--- START ---
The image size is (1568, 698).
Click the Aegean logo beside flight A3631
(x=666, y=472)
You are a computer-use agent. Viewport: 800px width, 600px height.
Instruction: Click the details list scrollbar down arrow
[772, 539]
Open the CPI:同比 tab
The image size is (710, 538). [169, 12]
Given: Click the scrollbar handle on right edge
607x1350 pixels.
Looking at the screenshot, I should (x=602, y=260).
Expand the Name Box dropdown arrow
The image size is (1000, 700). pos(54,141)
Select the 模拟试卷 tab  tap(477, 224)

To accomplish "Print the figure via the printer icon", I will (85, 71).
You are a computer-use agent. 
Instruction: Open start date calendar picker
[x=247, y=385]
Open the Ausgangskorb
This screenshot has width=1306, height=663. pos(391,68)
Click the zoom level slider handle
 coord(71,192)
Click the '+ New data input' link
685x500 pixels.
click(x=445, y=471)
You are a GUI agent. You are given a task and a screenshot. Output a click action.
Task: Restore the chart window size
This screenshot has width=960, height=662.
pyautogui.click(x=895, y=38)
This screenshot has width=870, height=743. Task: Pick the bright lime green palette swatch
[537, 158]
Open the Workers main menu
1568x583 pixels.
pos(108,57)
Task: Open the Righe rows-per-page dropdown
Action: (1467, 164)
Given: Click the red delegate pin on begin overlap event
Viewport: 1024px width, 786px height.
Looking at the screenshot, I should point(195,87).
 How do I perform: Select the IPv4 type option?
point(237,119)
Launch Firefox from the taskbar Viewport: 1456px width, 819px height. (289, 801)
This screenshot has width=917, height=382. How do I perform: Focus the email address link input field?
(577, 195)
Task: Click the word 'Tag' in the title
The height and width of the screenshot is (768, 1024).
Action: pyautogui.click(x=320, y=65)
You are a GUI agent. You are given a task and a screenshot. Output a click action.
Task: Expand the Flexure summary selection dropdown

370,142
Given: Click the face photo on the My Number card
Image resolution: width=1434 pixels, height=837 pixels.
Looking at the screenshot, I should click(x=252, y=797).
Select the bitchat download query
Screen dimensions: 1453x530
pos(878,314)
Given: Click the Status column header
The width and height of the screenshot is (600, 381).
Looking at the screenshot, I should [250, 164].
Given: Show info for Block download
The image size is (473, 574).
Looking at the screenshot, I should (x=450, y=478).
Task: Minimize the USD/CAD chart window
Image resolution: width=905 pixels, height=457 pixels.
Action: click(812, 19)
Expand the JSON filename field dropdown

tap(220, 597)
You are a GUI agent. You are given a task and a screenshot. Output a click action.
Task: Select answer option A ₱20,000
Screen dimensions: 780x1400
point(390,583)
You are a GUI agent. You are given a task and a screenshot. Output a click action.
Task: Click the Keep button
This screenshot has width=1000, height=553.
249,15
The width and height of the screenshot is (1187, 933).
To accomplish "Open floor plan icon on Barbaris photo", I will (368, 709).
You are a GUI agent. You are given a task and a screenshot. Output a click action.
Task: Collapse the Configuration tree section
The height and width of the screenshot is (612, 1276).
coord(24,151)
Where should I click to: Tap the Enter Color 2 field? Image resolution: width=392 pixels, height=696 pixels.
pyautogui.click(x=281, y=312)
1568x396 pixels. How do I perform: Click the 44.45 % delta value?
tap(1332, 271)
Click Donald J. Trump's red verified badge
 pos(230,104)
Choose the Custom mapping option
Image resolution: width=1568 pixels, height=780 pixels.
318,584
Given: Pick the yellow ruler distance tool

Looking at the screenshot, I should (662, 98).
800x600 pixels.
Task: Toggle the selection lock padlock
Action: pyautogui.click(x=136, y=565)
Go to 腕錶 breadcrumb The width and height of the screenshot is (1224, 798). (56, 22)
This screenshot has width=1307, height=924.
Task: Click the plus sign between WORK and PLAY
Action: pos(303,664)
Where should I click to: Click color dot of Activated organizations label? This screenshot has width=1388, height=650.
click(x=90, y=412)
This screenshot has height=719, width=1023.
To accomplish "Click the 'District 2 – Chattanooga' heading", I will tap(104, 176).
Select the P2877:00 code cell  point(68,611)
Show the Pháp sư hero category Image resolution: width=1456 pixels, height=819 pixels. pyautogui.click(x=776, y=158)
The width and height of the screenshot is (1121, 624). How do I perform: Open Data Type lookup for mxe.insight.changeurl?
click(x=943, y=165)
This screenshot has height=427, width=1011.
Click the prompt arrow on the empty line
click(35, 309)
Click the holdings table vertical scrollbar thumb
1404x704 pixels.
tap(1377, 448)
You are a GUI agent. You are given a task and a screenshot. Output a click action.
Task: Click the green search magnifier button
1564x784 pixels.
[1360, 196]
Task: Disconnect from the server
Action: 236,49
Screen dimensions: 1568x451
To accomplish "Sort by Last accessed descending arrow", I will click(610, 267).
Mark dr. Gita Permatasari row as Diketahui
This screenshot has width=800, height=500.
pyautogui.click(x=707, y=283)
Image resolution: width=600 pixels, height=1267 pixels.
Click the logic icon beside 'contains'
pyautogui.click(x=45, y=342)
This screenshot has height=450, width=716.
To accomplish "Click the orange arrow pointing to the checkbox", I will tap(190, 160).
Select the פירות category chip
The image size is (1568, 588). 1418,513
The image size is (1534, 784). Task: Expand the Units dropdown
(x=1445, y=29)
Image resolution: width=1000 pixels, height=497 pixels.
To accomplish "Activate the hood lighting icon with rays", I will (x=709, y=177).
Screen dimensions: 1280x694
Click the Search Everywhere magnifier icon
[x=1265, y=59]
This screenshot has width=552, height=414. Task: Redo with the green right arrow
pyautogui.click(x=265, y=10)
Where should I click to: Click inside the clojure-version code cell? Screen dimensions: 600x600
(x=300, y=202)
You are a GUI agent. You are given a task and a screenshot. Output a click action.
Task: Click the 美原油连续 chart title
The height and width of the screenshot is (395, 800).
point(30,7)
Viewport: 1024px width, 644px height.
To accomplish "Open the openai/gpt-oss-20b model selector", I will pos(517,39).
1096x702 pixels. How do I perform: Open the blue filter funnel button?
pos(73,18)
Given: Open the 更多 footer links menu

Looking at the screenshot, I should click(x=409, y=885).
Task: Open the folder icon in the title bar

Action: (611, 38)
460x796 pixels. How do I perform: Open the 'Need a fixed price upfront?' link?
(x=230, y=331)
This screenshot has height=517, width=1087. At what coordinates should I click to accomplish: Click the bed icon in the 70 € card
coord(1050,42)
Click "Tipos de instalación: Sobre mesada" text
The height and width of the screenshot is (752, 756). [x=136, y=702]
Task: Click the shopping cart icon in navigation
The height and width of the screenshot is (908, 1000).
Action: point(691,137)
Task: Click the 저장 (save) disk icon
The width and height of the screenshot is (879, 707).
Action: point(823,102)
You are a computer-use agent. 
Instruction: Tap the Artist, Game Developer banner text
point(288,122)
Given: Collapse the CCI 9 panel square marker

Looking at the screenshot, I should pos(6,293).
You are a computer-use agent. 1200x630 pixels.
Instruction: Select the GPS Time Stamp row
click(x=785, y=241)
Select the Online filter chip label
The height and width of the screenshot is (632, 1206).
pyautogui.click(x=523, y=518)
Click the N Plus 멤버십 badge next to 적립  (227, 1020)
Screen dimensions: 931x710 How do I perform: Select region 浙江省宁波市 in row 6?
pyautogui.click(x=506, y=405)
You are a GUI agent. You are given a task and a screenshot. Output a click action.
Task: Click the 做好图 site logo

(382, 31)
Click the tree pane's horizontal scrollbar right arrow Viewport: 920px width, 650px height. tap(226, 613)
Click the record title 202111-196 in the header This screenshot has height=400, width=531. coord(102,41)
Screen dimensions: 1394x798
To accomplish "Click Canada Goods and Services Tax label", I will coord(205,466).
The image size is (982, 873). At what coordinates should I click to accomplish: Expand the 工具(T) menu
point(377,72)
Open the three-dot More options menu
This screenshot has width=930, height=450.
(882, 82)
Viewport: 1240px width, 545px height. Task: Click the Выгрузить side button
--- END ---
> **Required action**
Output, from the data above, the lines from the line with "Task: Click the 做好图 site logo" to the line with "Open the three-dot More options menu" exactly as they stand, both ends included and nothing else.

> **Your response**
Task: Click the 做好图 site logo

(382, 31)
Click the tree pane's horizontal scrollbar right arrow Viewport: 920px width, 650px height. tap(226, 613)
Click the record title 202111-196 in the header This screenshot has height=400, width=531. coord(102,41)
Screen dimensions: 1394x798
To accomplish "Click Canada Goods and Services Tax label", I will coord(205,466).
The image size is (982, 873). At what coordinates should I click to accomplish: Expand the 工具(T) menu
point(377,72)
Open the three-dot More options menu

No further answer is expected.